Zu erledigen:
a. In was für einem Elternhaus ist Chris laut dem Interview aufgewachsen?
b. Nenne sämtliche Fragen, die MI im Interview an Chris richtet.
c. Entnimm dem Interview wortgetreu die Passage von „Chris: Nun, es“ bis einschließlich „Gesicht der Menschheit.“.

Vorliegender Auszug:

----------

MI: Warum hast Du das Album "Give Us Barabbas" genannt?

Chris: Nun, es ist der Name, den das Volk rief, als Pilatus sie fragte, wen er frei lassen solle. Sie wollten den Mörder und nicht den König. Das ist das Gesicht der Menschheit.

MI: Was für eine Beziehung hast du zur Kirche?

Chris: Eine sehr persönliche. Mehr kann ich dazu nicht sagen. Jeder Mensch sollte seine Religion für sich selbst behalten.

MI: Bist du christlich erzogen worden?

Chris: Ich wuchs in einem streng katholischen Elternhaus auf, wofür ich heute sehr dankbar bin, denn ich denke es hat mir einen Sinn für Gerechtigkeit gegeben. Außerdem veränderte es meine Art, Dinge wahrzunehmen.

MI: Warst du auch in deiner Jugend froh, christlich erzogen zu werden?

----------

Ausgelesene Daten:
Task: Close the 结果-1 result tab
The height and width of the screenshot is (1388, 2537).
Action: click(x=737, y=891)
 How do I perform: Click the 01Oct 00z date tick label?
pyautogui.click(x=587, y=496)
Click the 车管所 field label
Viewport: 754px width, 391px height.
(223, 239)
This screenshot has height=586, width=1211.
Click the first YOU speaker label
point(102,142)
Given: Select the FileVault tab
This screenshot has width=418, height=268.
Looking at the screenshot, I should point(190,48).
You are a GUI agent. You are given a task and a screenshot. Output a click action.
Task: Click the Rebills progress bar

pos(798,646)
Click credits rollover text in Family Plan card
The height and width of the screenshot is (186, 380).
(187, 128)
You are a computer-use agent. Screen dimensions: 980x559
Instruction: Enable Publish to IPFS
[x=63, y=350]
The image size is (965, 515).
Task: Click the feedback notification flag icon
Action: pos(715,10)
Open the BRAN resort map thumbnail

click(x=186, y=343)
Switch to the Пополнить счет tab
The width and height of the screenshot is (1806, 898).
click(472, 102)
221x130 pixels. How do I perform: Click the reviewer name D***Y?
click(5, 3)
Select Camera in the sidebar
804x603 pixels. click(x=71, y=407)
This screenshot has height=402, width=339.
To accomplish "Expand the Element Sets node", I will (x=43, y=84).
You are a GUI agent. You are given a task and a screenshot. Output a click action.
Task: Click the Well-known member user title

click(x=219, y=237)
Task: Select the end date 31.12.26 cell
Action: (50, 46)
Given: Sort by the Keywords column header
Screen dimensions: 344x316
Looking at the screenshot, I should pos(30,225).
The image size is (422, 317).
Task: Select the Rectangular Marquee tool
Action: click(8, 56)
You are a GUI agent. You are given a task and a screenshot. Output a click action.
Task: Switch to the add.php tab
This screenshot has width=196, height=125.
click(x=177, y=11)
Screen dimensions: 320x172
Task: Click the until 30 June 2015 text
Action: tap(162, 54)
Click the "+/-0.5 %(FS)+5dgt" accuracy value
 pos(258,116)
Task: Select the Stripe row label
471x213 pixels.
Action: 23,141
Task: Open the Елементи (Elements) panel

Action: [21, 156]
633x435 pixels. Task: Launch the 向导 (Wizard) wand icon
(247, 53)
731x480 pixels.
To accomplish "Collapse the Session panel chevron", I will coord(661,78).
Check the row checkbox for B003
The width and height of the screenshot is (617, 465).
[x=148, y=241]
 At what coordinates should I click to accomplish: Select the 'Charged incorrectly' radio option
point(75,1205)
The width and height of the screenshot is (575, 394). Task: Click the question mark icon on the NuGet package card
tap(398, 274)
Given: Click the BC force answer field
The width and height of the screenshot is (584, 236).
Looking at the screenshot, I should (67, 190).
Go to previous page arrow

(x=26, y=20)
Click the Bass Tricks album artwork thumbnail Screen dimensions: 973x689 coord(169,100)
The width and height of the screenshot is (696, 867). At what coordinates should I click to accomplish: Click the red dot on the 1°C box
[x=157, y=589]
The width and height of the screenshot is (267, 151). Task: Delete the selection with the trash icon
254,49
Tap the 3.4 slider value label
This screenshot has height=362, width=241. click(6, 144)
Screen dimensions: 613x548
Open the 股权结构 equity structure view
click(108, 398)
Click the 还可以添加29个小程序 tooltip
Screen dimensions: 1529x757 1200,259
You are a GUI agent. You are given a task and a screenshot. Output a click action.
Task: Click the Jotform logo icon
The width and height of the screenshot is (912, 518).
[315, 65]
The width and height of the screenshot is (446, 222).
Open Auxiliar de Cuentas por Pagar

----------

Antworten:
a. In einem streng katholischen Elternhaus.

b.
- Warum hast Du das Album "Give Us Barabbas" genannt?
- Was für eine Beziehung hast du zur Kirche?
- Bist du christlich erzogen worden?
- Warst du auch in deiner Jugend froh, christlich erzogen zu werden?

c.
Chris: Nun, es ist der Name, den das Volk rief, als Pilatus sie fragte, wen er frei lassen solle. Sie wollten den Mörder und nicht den König. Das ist das Gesicht der Menschheit.